Ensuite, je rentre à la maison. Sur le chemin du retour, avec mon mari, nous passons au port de la Tour-de-Peilz, où nous avons un voilier, en reconnaissance du magnifique paysage que nous avons souvent côtoyé. J’assure, mais avec plus de temps, le ménage et la cuisine. J’ai suivi la logopédie durant 2 ans. J’ai réappris à m’exprimer et écrire correctement ainsi que calculer. A l’ergothérapie, je me suis initiée à exécuter de la céramique et à scier, poncer et peindre des animaux pour les coller sur des bahuts que je construis pour mes petits-enfants. L’AI m’a obligé à me rendre durant 4 mois à l’AFIRO à Renens, pour évaluer mes capacités de travail et, durant 3 mois à l’EMS où je travaillais auparavant. Cela a été difficile physiquement. Lors de l’évaluation de l’AFIRO, heureusement que mon mari m’a accompagnée pour leur expliquer que je ne pouvais plus assurer un travail. Je l’ai très bien accepté car vaquer à la maison me remplissait mes journées, en plus des rendez-vous chez les médecins, la logopédie et l’ergothérapie.

Après un an de logopédie, où j’ai réussi les tests de conduite, j’ai reconduit pendant 2 ans, mais un jour, après avoir épouvantablement appuyé sur la pédale pour reculer la voiture, j’ai gravi la terrasse devant la maison et ma voiture est allée au cimetière des engins. Depuis, j’utilise les transports publics et mon mari m’accompagne en voiture, entre autre pour les commissions et pour la sortie de Grange-Neuve en dessus de Baulmes avec trois autres personnes aphasiques. Vu que je touchais les prestations de l’AI, l’AVS de mon époux a été diminuée de frs 600.- par mois, et ensuite à 64 ans, ma prestation de 2ème pilier aussi de frs 600.- mensuel. Vive la générosité des prestations !

Sur le conseil de ma logopédiste, je chante à la chorale des aphasiques à Lausanne et je suis la présidente de l’association vaudoise des aphasiques, l’AVA. J’assume et je discours, lors de nos dîners, 4 fois par an, d’une récapitulation de ce qui s’est passé durant l’année. A part cela, avec une équipe de 15 personnes aphasiques, certains avec leurs conjoints ou des veufs et veuves nous allons manger 2 fois par mois, au restaurant du Tournesol, dans l’EMS de Bois-Gentil à Lausanne. L’après-midi, certains jouent aux cartes, d’autres à divers jeux et parfois un loto est organisé. J’ai 4 petits-enfants nés entre 2008 et 2015. Deux d’entre eux viennent manger et dormir 3 fois par semaine à la maison et je les accompagne à leur école, à 10 minutes à pieds.
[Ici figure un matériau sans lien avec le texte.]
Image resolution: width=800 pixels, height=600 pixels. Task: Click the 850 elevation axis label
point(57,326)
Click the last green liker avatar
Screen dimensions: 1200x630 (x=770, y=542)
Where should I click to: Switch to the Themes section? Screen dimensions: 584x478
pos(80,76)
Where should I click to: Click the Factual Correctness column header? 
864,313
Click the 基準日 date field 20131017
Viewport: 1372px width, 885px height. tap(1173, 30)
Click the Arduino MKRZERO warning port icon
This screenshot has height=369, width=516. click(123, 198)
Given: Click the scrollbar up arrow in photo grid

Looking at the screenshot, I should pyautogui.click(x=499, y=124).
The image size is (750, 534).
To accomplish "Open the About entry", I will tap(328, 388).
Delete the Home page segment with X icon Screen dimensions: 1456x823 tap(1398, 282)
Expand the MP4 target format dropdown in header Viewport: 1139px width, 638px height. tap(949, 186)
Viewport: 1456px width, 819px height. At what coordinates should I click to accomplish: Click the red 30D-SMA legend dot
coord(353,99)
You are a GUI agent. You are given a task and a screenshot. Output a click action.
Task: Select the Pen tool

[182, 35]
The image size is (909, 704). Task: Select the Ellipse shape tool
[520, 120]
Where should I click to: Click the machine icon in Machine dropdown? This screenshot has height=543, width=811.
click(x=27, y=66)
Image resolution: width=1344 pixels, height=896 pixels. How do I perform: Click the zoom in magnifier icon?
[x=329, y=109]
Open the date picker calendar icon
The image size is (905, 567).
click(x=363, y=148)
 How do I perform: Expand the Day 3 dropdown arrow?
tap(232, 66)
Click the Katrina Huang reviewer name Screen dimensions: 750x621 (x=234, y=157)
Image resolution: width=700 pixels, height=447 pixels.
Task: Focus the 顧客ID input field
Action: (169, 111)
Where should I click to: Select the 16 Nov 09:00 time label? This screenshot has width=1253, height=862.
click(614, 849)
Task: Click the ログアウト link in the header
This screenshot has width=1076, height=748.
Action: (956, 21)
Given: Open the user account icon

Les trois autres viennent assez souvent nous rendre visite à l’appartement, ou nous allons chez eux, et les enfants jouent ensemble. C’est un plaisir de les voir évoluer. Je vais trouver mes parents tous les 15 jours. C’est une réjouissance de me promener, soit seule, ou en famille avec mes petits-enfants, même si les kilos en trop me pèsent. En général, étant fatiguée, à 20 heures je me couche, je regarde la télévision et je m’endors vers 23 heures.

A 50 ans, quatre ans avant mon propre AVC, j’avais suivi l’école d’infirmière, et travaillé avec enthousiasme et passion, avec des patients ayant subi un AVC. J’ai suivi plusieurs cours sur la résilience, sur des sujets proches de l’acceptation des maladies. Je pense que c’est une des raisons pour laquelle j’ai bien accepté les conséquences de l’AVC, surtout l’aphasie. J’en avertis les personnes lorsque les mots me manquent. Cela me paraît très important, cela évite que les gens m’attribuent de l’inconscience.